= Electoral districts of Lower Canada =

Division of Lower Canada into electoral districts

The electoral districts of Lower Canada were territorial subdivisions of the Province of Lower Canada in British North America, serving as the basis of the representation of the population in the Legislative Assembly of Lower Canada, the lower house of the Provincial Parliament of Lower Canada. This house was the first legislative assembly in the history of Quebec. The districts were used between 1792 and 1838, when the constitution of the province was suspended as a consequence of the Lower Canada Rebellion.

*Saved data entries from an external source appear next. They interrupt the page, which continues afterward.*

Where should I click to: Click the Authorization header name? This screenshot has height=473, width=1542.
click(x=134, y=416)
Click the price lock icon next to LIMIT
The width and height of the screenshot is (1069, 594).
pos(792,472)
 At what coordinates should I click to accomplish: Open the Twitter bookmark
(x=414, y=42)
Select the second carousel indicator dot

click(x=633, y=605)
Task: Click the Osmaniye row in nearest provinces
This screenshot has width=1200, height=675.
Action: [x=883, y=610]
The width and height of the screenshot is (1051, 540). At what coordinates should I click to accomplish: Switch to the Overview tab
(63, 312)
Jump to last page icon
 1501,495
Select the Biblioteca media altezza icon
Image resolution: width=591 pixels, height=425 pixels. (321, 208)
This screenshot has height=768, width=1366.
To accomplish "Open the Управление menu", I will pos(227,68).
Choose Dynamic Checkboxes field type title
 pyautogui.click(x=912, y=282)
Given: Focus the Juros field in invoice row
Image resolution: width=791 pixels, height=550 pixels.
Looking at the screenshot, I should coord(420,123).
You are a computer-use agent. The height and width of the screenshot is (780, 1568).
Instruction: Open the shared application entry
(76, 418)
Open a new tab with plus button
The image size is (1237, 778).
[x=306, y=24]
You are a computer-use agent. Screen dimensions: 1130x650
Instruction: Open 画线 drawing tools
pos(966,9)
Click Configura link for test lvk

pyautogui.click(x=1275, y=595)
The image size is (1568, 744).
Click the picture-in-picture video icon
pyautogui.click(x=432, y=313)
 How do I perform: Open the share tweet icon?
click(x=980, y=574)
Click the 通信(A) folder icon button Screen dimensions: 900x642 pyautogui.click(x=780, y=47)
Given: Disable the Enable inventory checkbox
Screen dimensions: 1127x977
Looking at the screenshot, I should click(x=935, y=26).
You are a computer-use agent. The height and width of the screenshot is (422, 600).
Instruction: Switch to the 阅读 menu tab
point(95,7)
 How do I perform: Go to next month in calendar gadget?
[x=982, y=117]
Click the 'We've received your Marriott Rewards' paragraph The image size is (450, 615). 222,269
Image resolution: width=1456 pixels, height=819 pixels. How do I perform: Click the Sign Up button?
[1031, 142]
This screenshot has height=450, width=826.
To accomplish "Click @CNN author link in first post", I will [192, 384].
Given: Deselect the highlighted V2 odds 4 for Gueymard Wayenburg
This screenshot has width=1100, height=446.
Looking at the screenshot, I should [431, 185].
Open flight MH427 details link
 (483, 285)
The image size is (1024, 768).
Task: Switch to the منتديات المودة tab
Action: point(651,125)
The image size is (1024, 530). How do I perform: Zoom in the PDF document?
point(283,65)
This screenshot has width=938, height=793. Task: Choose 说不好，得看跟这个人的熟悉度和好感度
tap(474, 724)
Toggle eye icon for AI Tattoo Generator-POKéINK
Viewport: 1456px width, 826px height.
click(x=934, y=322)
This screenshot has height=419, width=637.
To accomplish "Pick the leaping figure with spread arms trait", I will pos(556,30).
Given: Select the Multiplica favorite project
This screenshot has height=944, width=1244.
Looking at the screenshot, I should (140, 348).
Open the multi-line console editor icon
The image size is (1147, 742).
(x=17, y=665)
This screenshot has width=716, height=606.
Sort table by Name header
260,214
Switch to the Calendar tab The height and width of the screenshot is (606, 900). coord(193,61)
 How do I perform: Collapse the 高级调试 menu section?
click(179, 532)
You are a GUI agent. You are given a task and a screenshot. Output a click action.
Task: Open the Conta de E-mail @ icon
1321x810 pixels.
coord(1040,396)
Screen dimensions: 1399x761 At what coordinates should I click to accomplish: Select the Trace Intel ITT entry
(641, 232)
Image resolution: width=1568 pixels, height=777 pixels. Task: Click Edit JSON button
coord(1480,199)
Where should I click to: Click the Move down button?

The Constitutional Act 1791 provided for the creation of a House of Assembly or Legislative Assembly, made up of at least fifty elected members. Lieutenant governor Alured Clarke divided the territory of the province into twenty-seven districts each returning one or two members to the Legislative Assembly. Twenty-three districts returned two members and four returned a single members. The rural districts were called "counties" (French: comtés), while the urban ones were called "cities" (cités) or "bouroughs" (bourgs). Sixteen out of twenty-seven bore typically English names, while the others bore French or Indigenous names.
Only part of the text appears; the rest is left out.